Philatelic rarities continue to make headlines in June
Philatelic Foreword by Jay Bigalke
Some of the world’s biggest rarities hit the auction block in June. One exceeded expectations, setting a world record for the amount paid for a philatelic object.
The only example of the Mauritius Ball cover in private hands was sold for just shy of $12 million in late June in an auction conducted by the German firm Christoph Gaertner. Matthew Healey’s report on the sale appears on page 10 of this issue.
One of the highlights of my philatelic career was seeing this cover, along with the other two Mauritius Ball covers, during a trip to London a couple of years ago.
The Mauritius Ball cover news story follows on the heels of Sotheby’s June 8 sale of the unique British Guiana 1856 1¢ Magenta and the United States 1918 Jenny Invert plate block of four for $8.3 million and $4.87 million, respectively.
The 1¢ Magenta continues to make headlines. Stanley Gibbons announced on the day of the sale that it was the high bidder.
In late June, Gibbons chief executive officer Graham Shircore sent an email to those interested about how it intends to “make ownership of this historic item available for all.”
Shircore said that Gibbons was in the process of finalizing shipping and payment of the stamp and that it had “begun commissioning the display at 399 Strand,” the firm’s address in London, England.
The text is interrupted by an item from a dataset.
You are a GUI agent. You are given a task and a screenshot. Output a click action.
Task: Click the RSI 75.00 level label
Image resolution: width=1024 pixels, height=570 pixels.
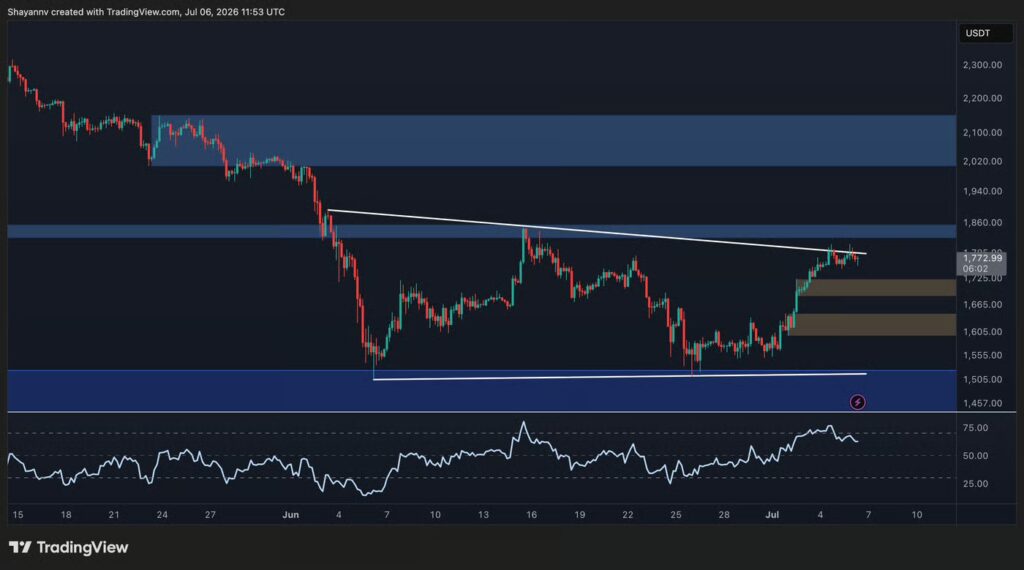tap(975, 428)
“We have seen a huge level of interest in the concept of fractional ownership and will be sharing more about what this will look like in the coming weeks,” he said. Gibbons also plans to post details on the website it created for the stamp.
The Gibbons’ email included a link to a survey that asked the following questions:
1. The stamp has a long history of owners signing the back of it. Should we continue this tradition and sign the back of it?
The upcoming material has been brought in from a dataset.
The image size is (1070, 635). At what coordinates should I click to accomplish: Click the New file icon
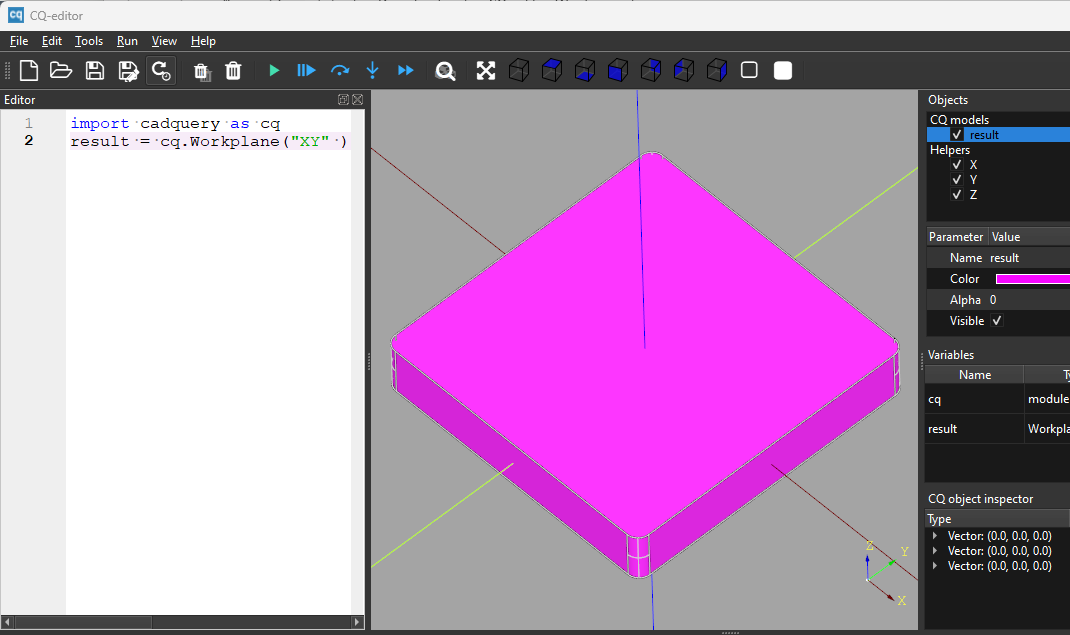tap(29, 70)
2. What additional benefits of ownership would be most important to you?
3. Do you think that only those purchasing part of the stamp should be able to view it free of charge?
4. What most interests you about the chance to own part of the world’s most expensive stamp?
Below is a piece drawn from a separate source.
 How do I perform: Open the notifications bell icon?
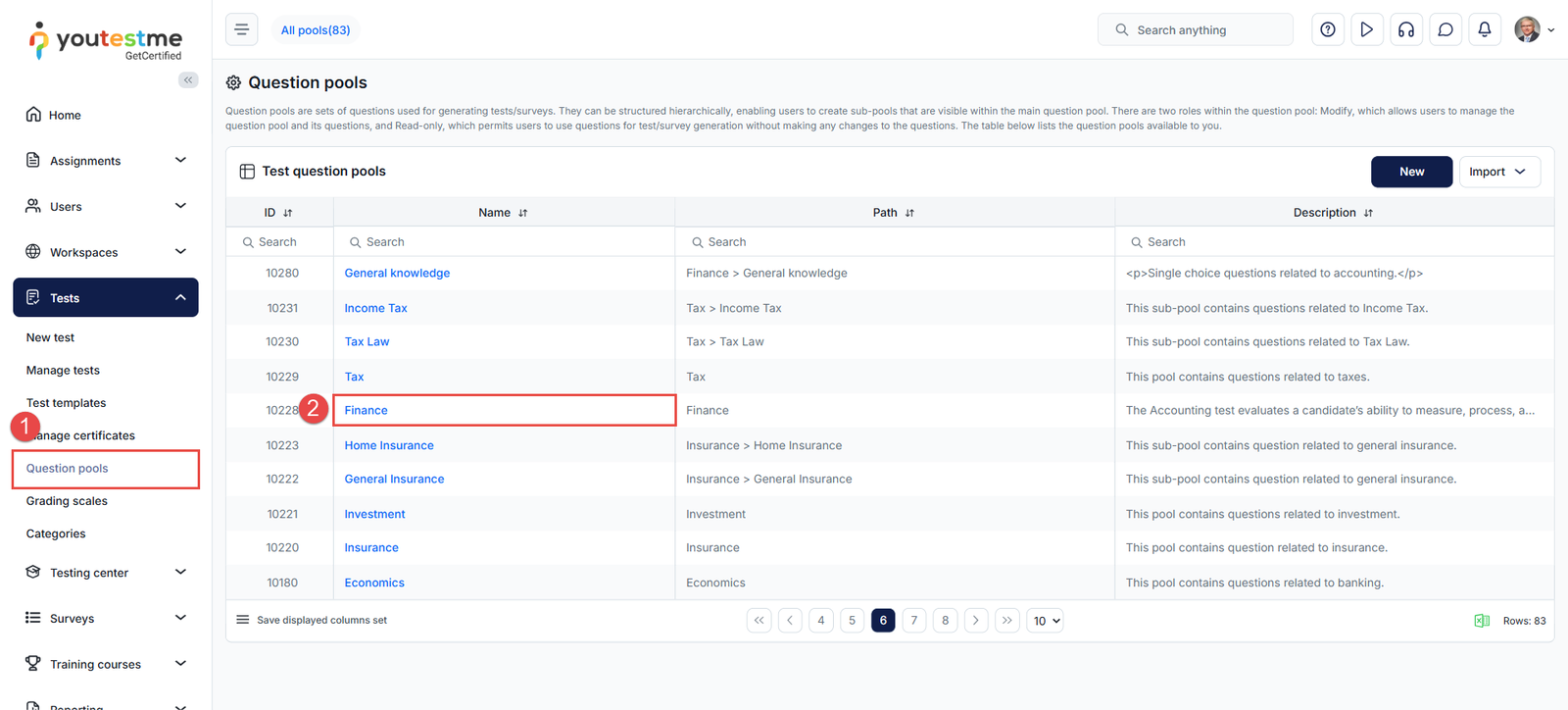[1484, 29]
5. How important would it be to you that you’d be able to sell your stake in the stamp quickly?
6. Does the idea of building a collection of pieces of unique, valuable treasures interest you?
7. What is your view of the use of blockchain technology as part of the digital offering?
Those seven questions start to paint a picture as to what might be Gibbons’ plan for the stamp. It will be interesting to see how this stamp continues to make headlines. I’m certain it will.